///2014 Abstract Details
2014 Abstract Details2019-07-18T14:34:47-06:00

Anesthetic management of super morbidly obese parturients for cesarean section using a double neuraxial catheter technique: A case series

Abstract Number: S-08
Abstract Type: Case Report/Case Series

Jennifer E. Dominguez M.D., M.H.S.1 ; Carrie Polin M.D.2; Brittani Hale M.D.3; Cheryl A. Jones M.D., D.V.M.4; Zaneta Y. Strouch M.D.5


Parturients with a body mass index greater than 50 kg/m² (super morbid obesity) represent a growing segment of the patients that require anesthetic care for labor and delivery. Severe obesity and its comorbid conditions place the parturient and her fetus at greater risk for pregnancy complications and cesarean delivery, as well as surgical and anesthetic complications.

The surgical approach for cesarean delivery in these patients may require a supraumbilical vertical midline incision due to a large pannus. The dense, T4-level of spinal anesthesia can cause difficulties with ventilation for the obese patient during the procedure, which can be long in duration. Patients may also have respiratory complications in the post-operative period due to pain at the high incision.

The use of 2 epidural catheters (low thoracic and lumbar) in a super morbidly obese parturient was previously reported by McDonnell and Paech, but we are not aware of any reports of continuous spinal and epidural catheters in this population.

Case series

We describe the anesthetic management of three parturients with BMI = 77, 81 and 96 kg/m² that required cesarean delivery via a supraumbilical vertical midline incision. Continuous lumbar spinal and low thoracic epidural catheters were placed in each patient for intraoperative anesthesia and post-operative analgesia, respectively. Ultrasound guidance was used to help identify landmarks.

The patients were positioned on the operating table using an air-assisted patient transfer mat in a semi-recumbent position with the head of the bed elevated 45 degrees to allow for greater patient comfort and improved ventilatory mechanics. The spinal catheter was dosed incrementally with bupivacaine titrated slowly to a T4 anesthetic level. All patients had continuous blood pressure monitoring using a radial arterial catheter. One patient with severe sleep apnea required BiPAP during the procedure.

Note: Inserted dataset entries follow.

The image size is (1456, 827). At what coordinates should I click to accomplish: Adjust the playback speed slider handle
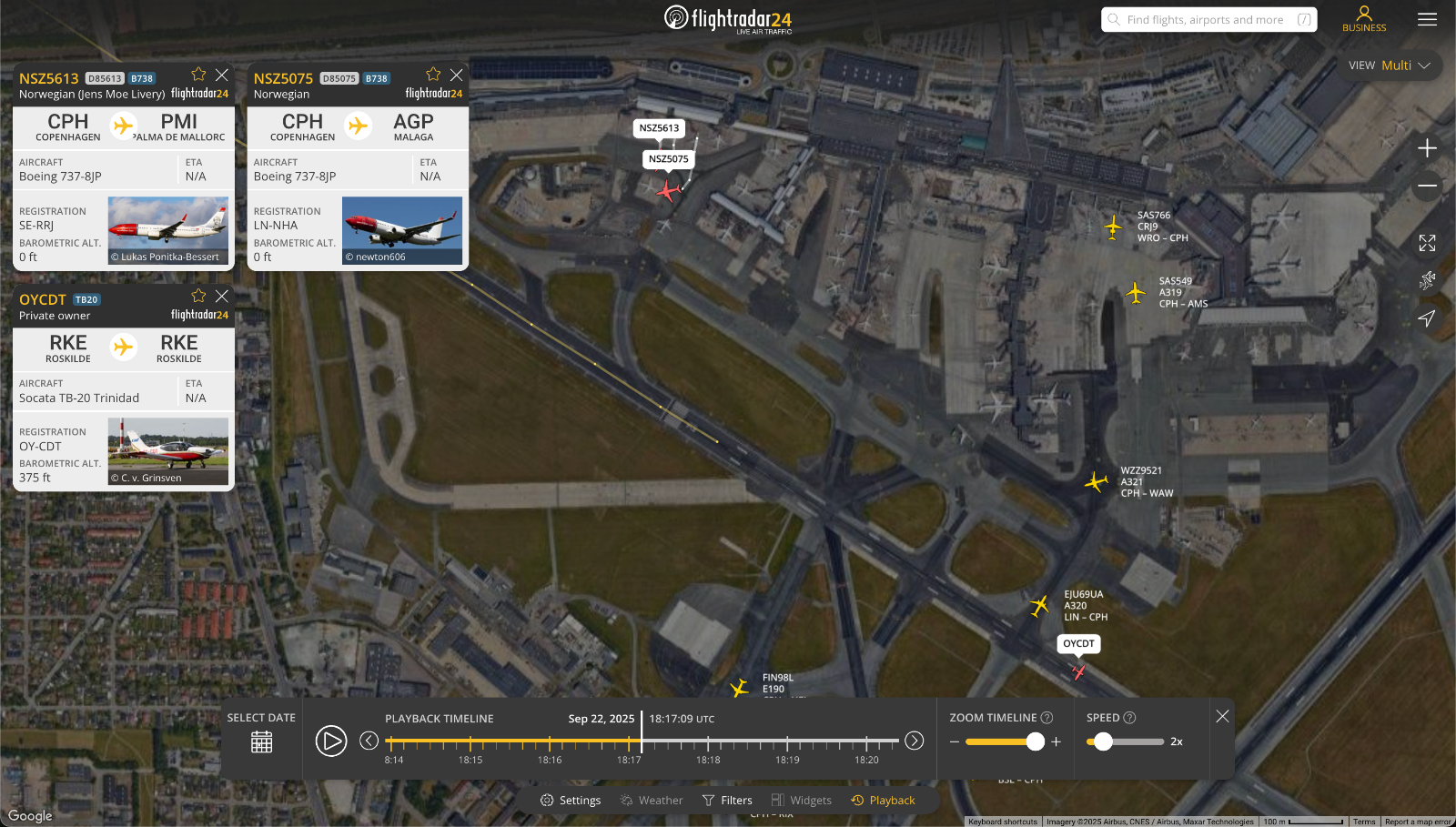point(1103,741)
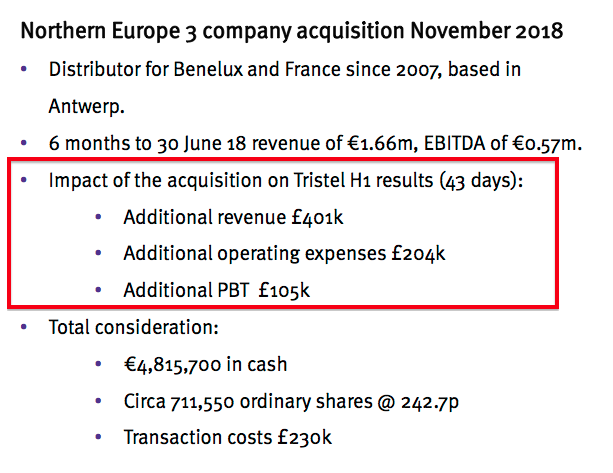Image resolution: width=613 pixels, height=473 pixels.
Task: Click the bullet before Distributor for Benelux
Action: point(24,70)
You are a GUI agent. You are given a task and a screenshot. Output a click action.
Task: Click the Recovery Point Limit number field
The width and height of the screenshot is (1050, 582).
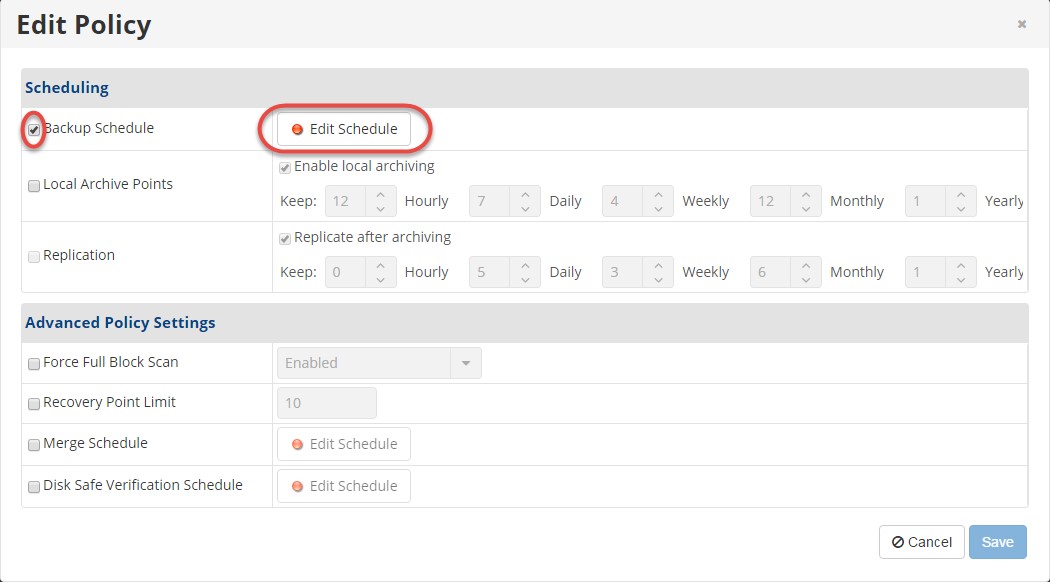click(327, 403)
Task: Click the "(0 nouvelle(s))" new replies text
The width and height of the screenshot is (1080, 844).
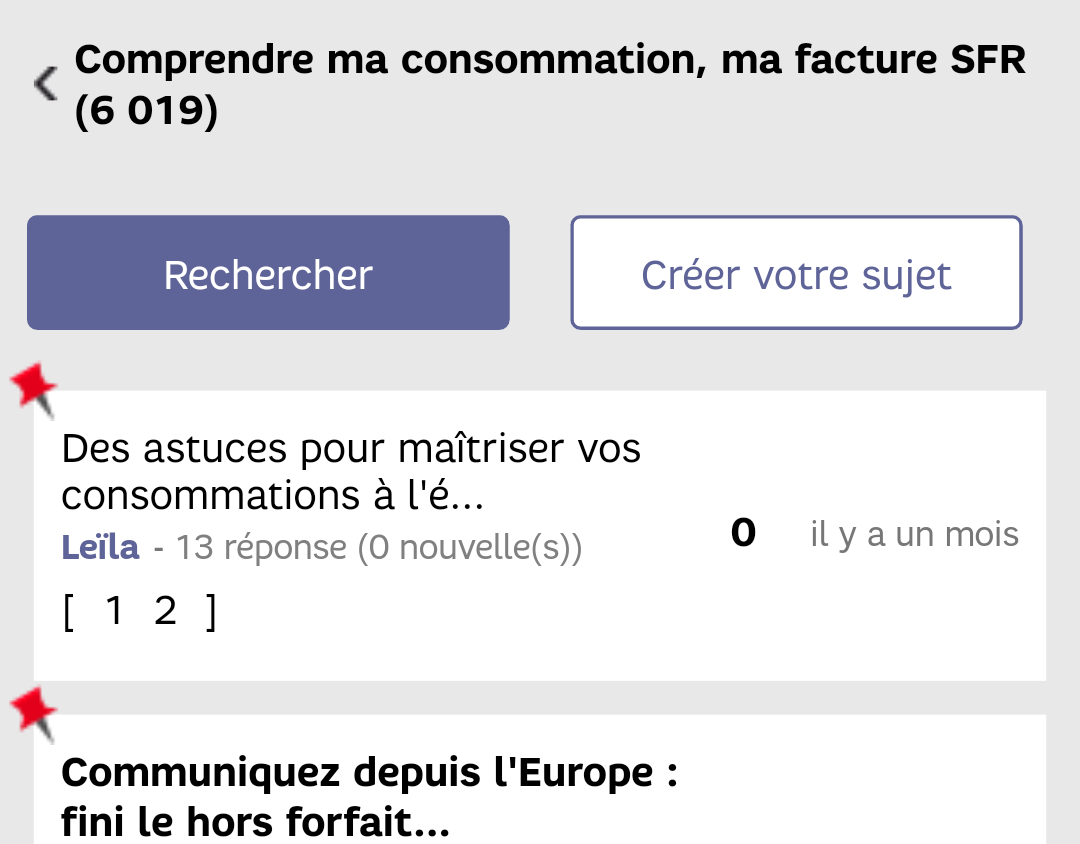Action: click(470, 548)
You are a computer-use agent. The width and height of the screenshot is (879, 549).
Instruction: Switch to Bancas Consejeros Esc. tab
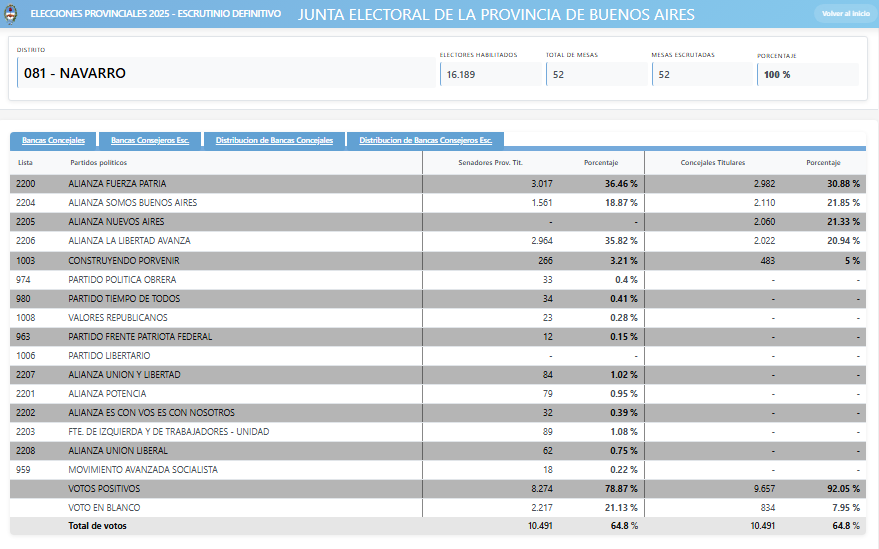coord(150,140)
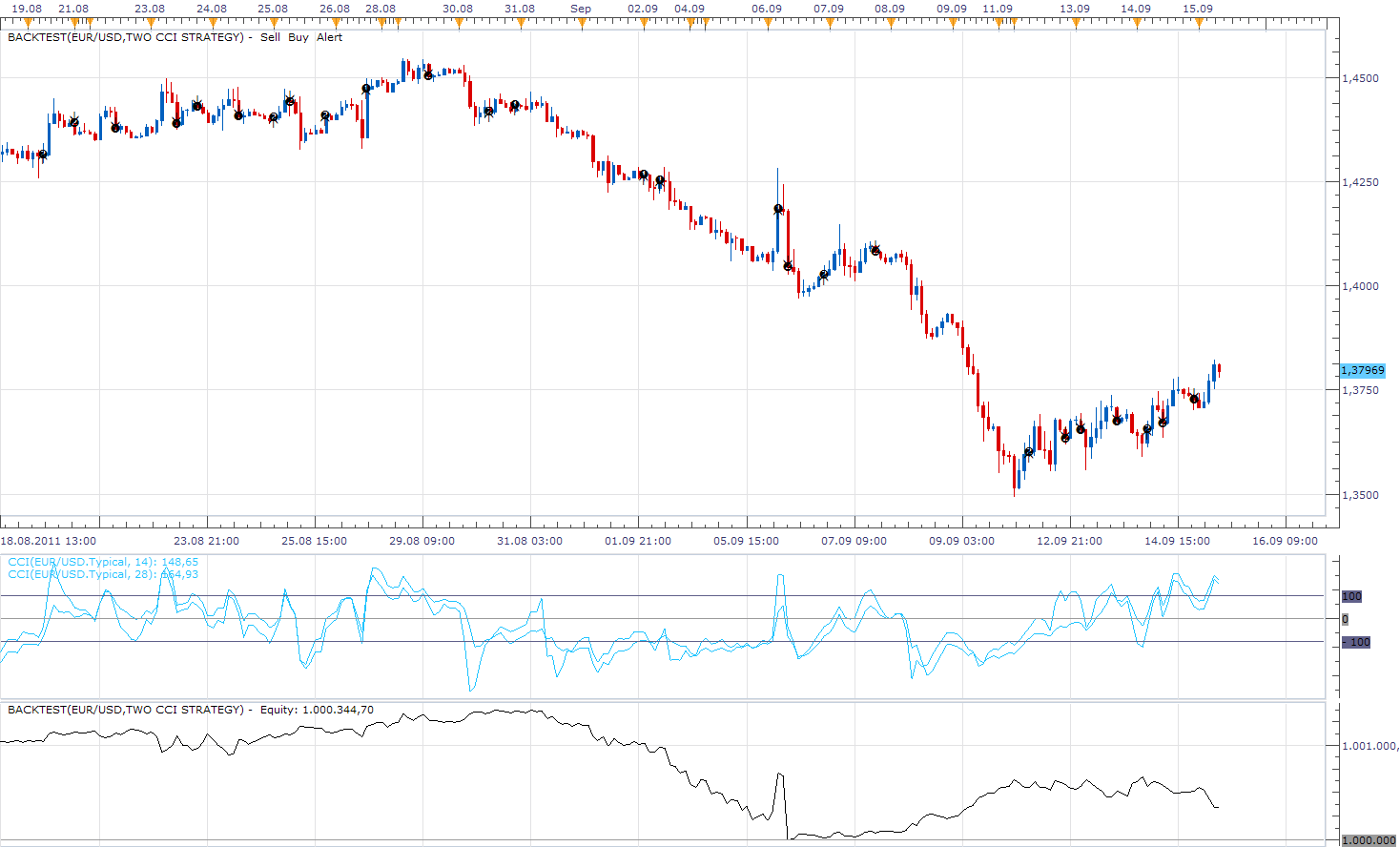The image size is (1400, 847).
Task: Click the 1.000.000 equity axis label
Action: click(1369, 840)
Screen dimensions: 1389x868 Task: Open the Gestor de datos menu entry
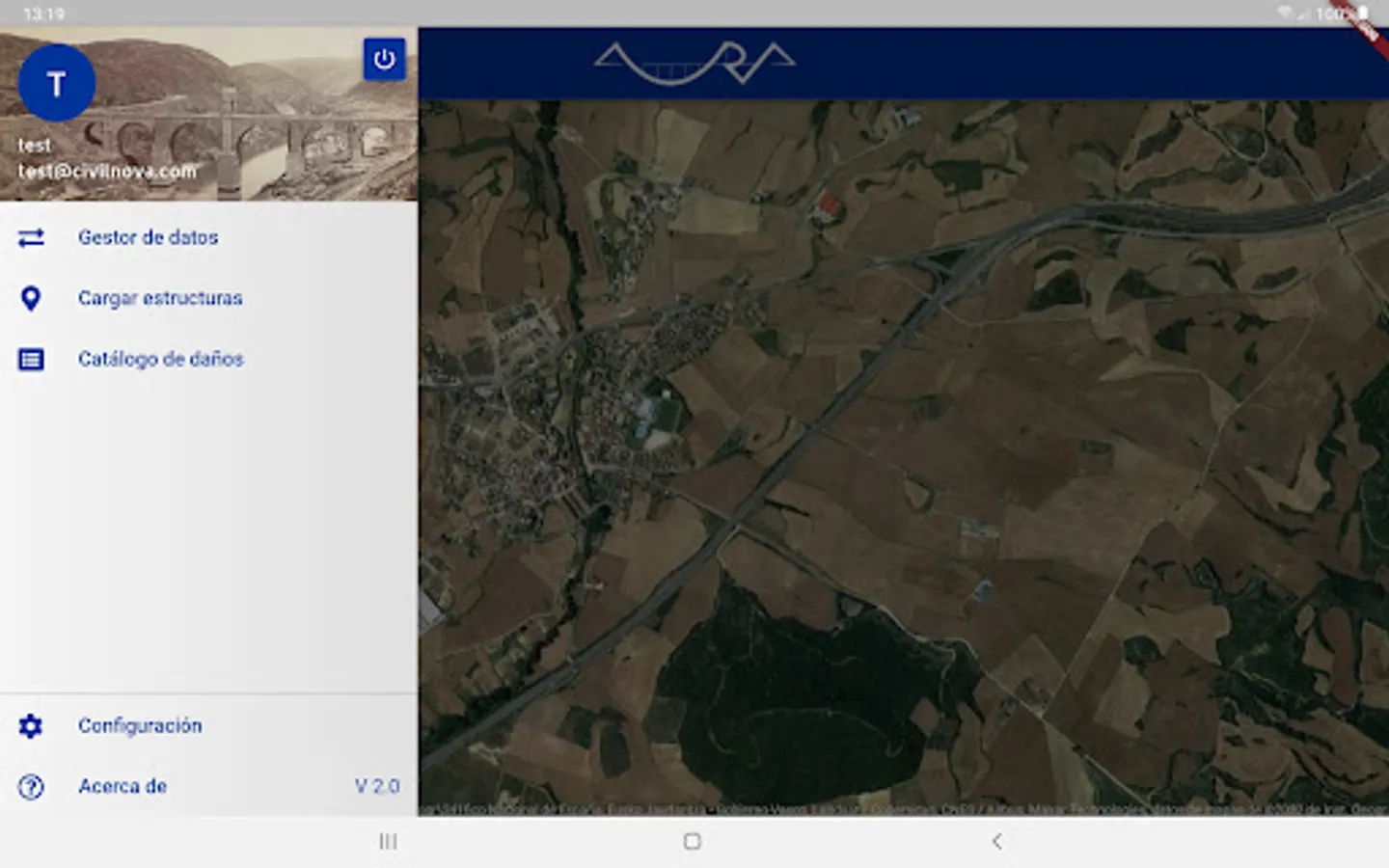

All three patients were monitored post-operatively in the surgical intensive care unit, and received multi-modal analgesia including a thoracic epidural infusion of bupivacaine 0.125% and fentanyl 2 mcg/ml, as well as intrathecal morphine (150 mcg) to achieve adequate post-operative pain control. Spinal catheters were removed after 24 hours to reduce the risk of post-dural puncture headache. Patients were followed for 7 days post-operatively, and none suffered a post-dural puncture headache.


A continuous spinal catheter offers several advantages in the anesthetic management of super morbidly obese parturients for cesarean section. It allows for a dense, reliable block that can be titrated slowly to the desired level while monitoring the patient’s respiratory status and can be redosed as needed throughout the case. In addition, a low thoracic epidural can be helpful to adequately manage post-operative pain and prevent respiratory complications related to splinting.

Anaesth Intensive Care (2007) 35(6): 979-983.